WHAT IS REQUIRED. Copy out the lines from the one containing "You are a computer-use" through the last line, keeping each exactly as it appears but leaving out the pictures.

══════════

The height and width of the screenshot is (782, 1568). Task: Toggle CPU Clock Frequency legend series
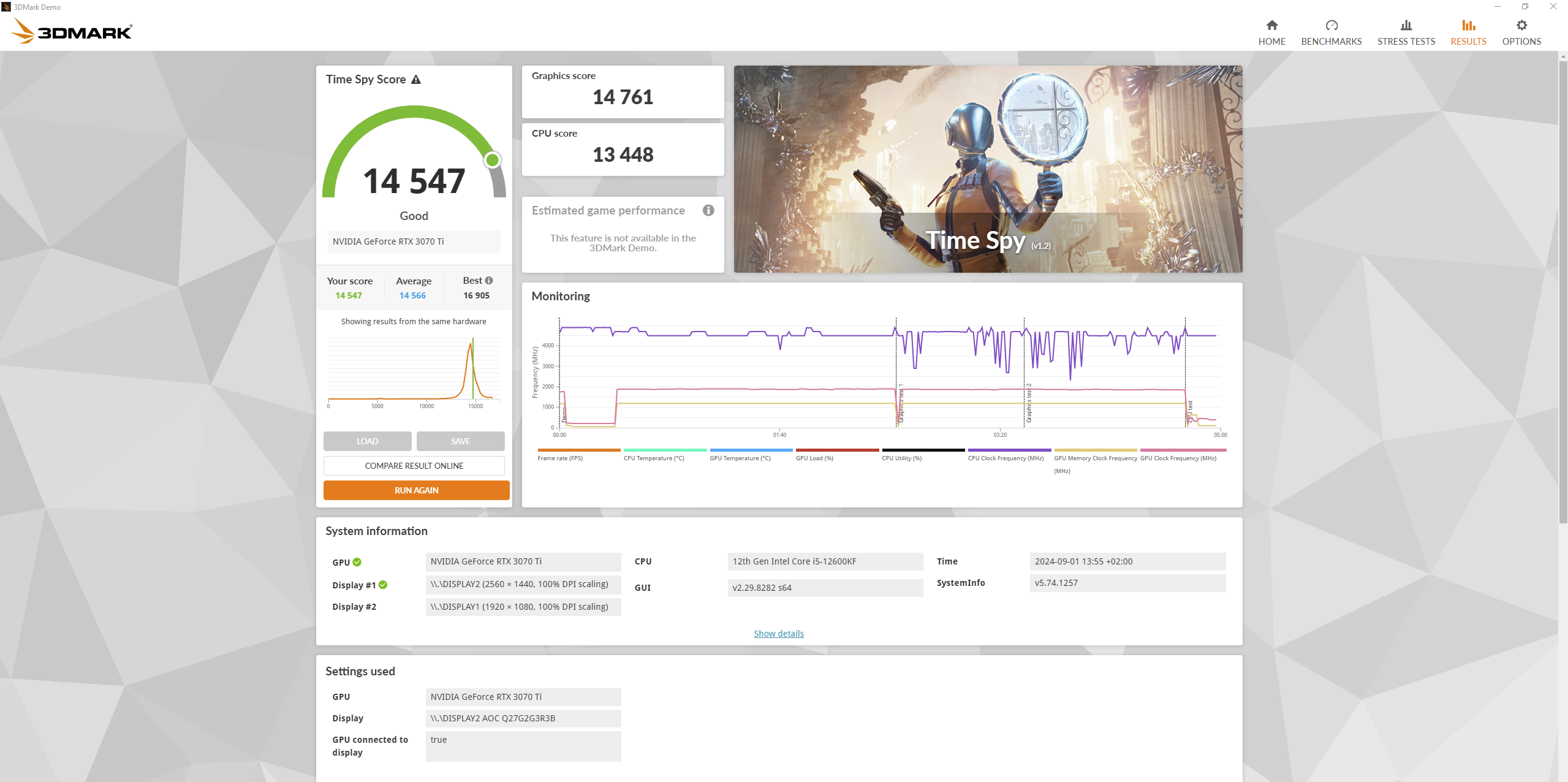(x=1006, y=458)
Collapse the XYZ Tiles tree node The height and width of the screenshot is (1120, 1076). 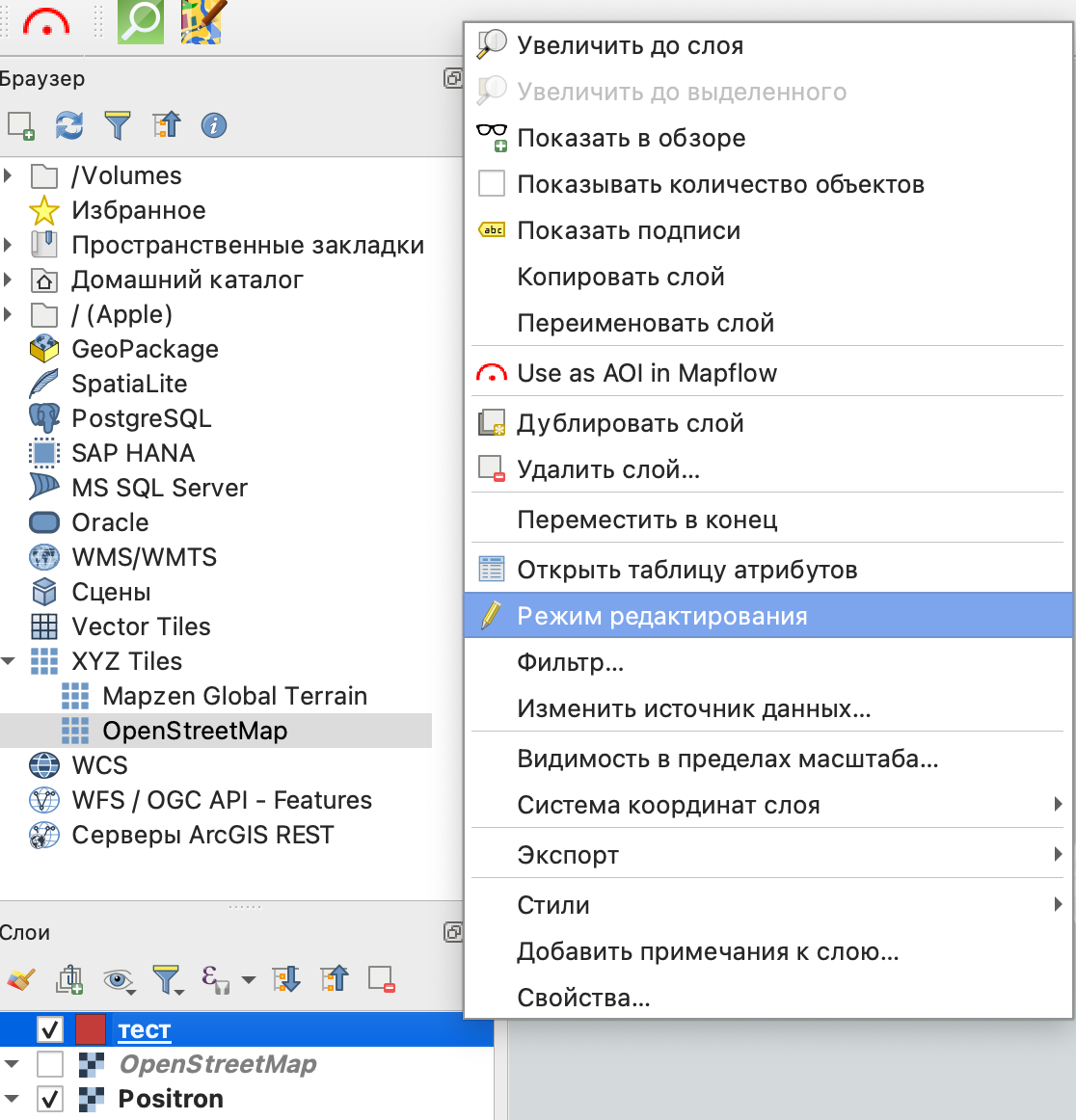point(9,661)
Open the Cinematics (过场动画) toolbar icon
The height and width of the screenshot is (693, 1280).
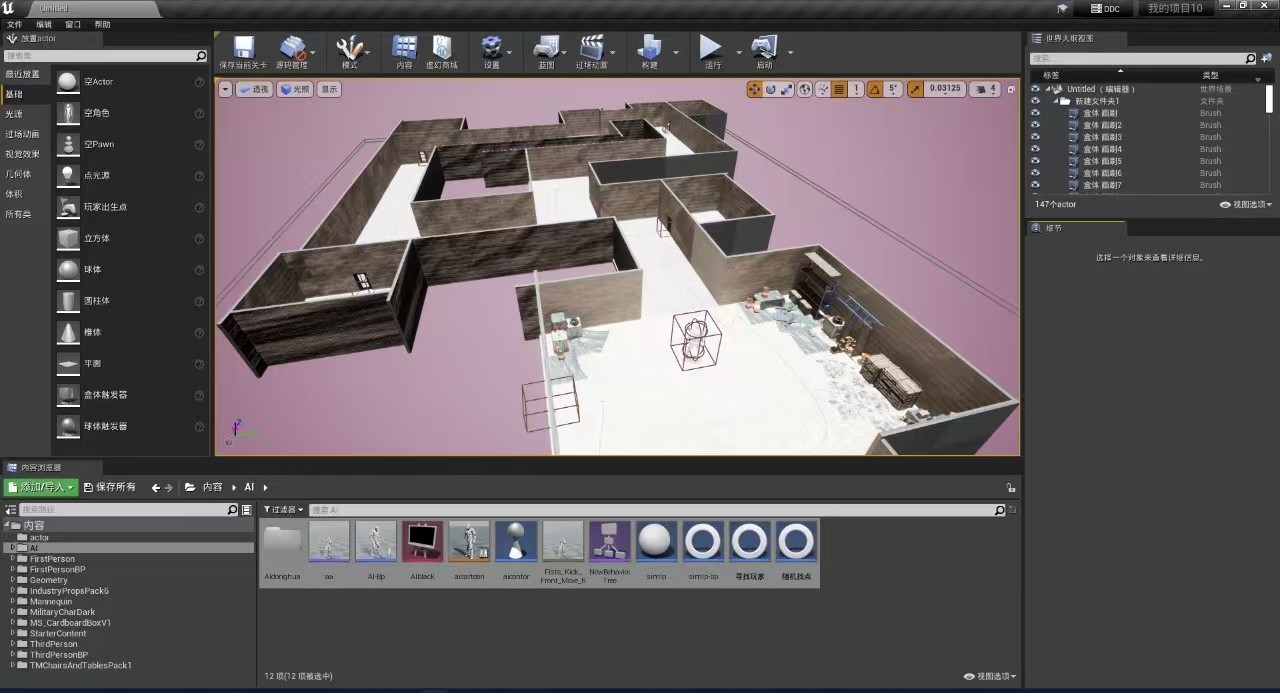592,48
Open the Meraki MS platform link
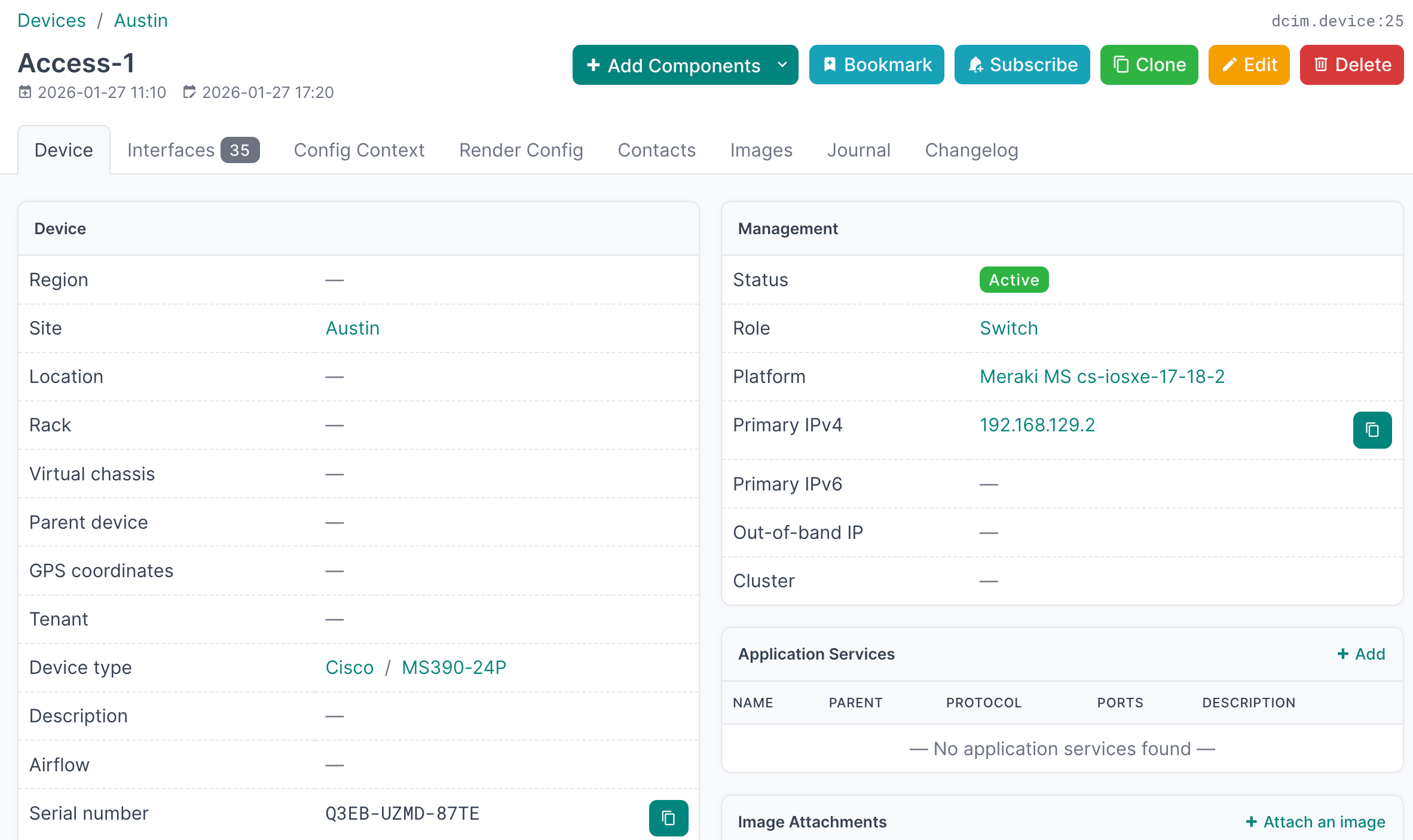The height and width of the screenshot is (840, 1413). pos(1102,376)
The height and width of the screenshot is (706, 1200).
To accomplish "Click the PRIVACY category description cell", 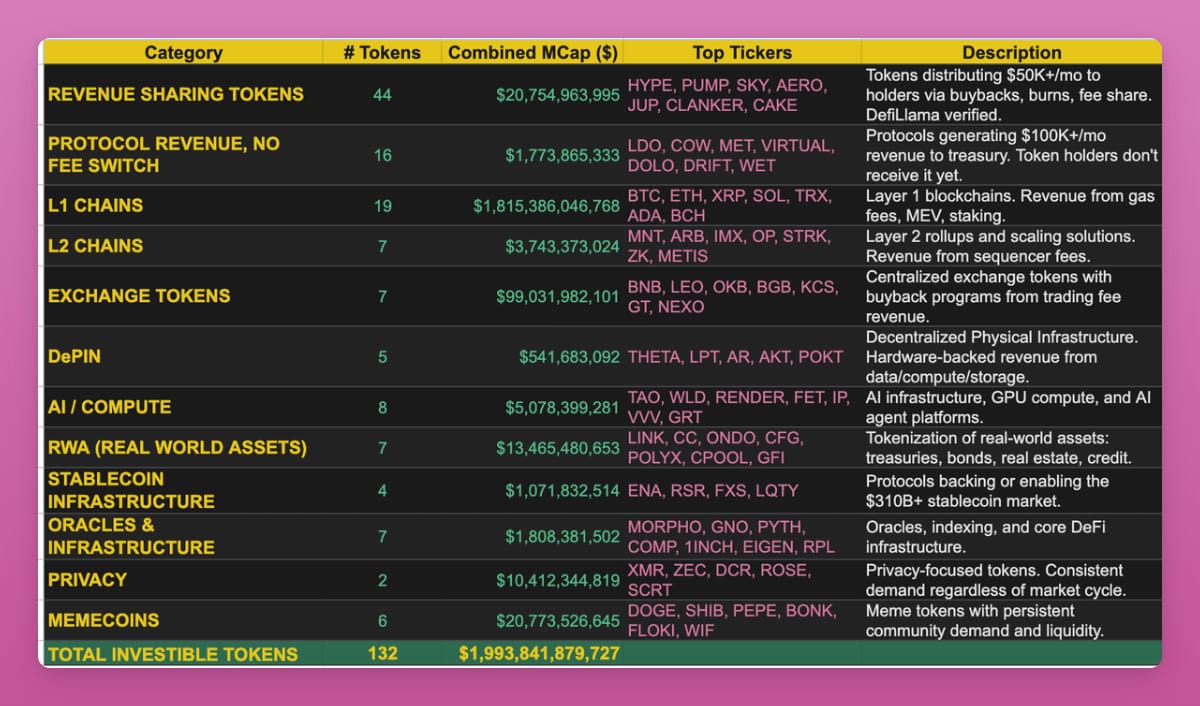I will [x=1011, y=579].
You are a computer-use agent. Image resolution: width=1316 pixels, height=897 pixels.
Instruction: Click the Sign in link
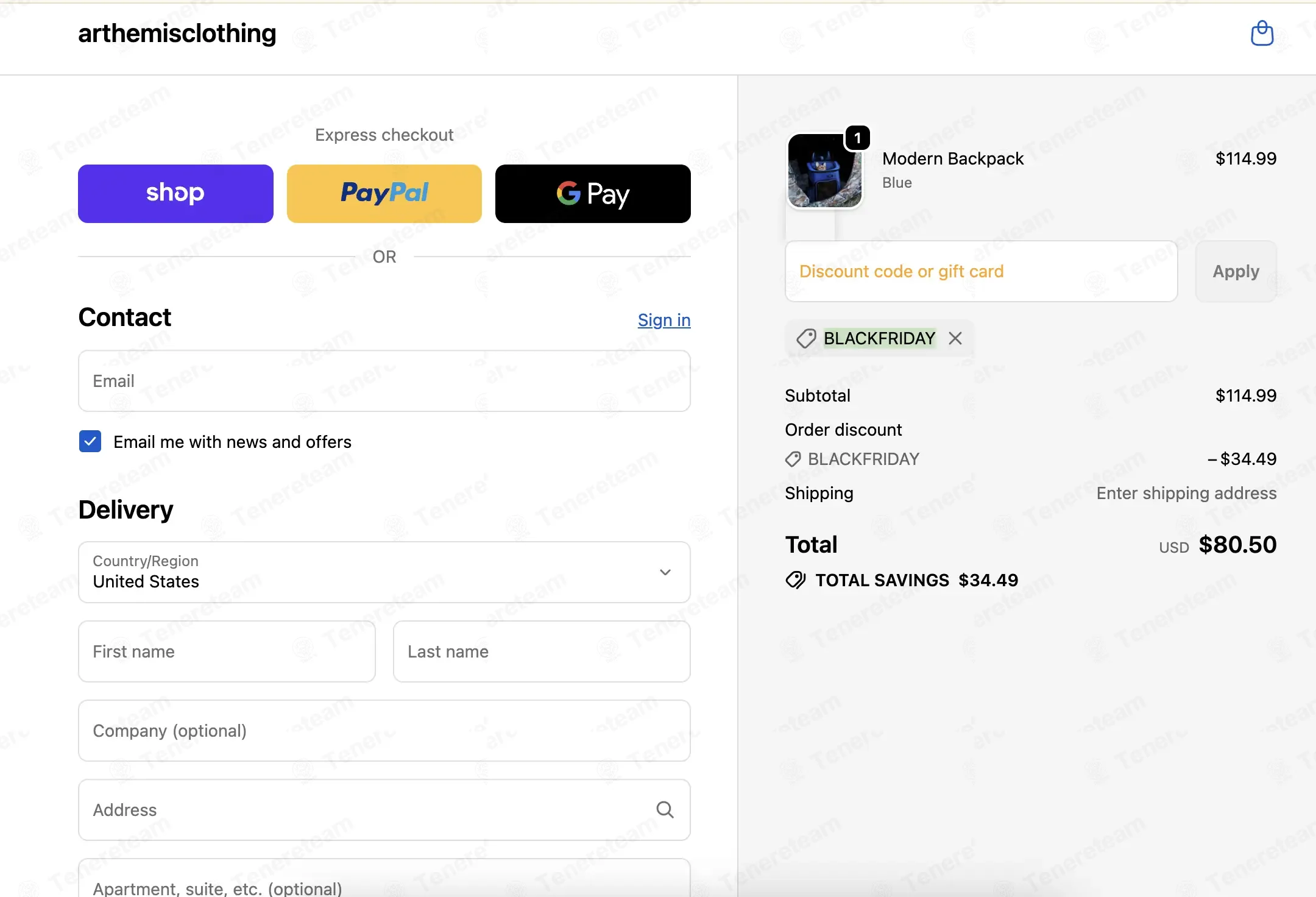tap(664, 320)
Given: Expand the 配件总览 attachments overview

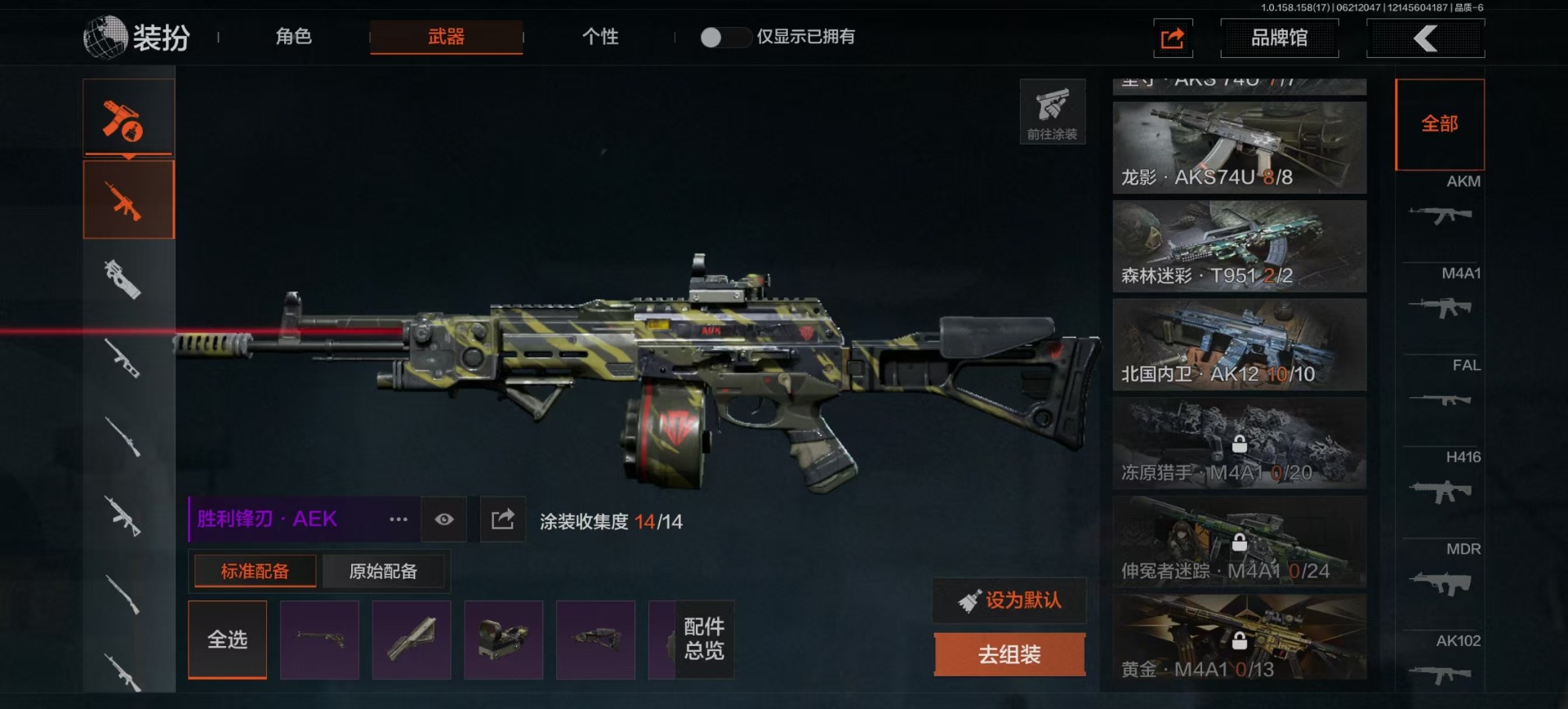Looking at the screenshot, I should (704, 639).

══════════

THE COMPLETED TASK.
You are a computer-use agent. Image resolution: width=1316 pixels, height=897 pixels.
Instruction: Click the Sign in link
tap(664, 320)
Given: Expand the 配件总览 attachments overview

Looking at the screenshot, I should (704, 639).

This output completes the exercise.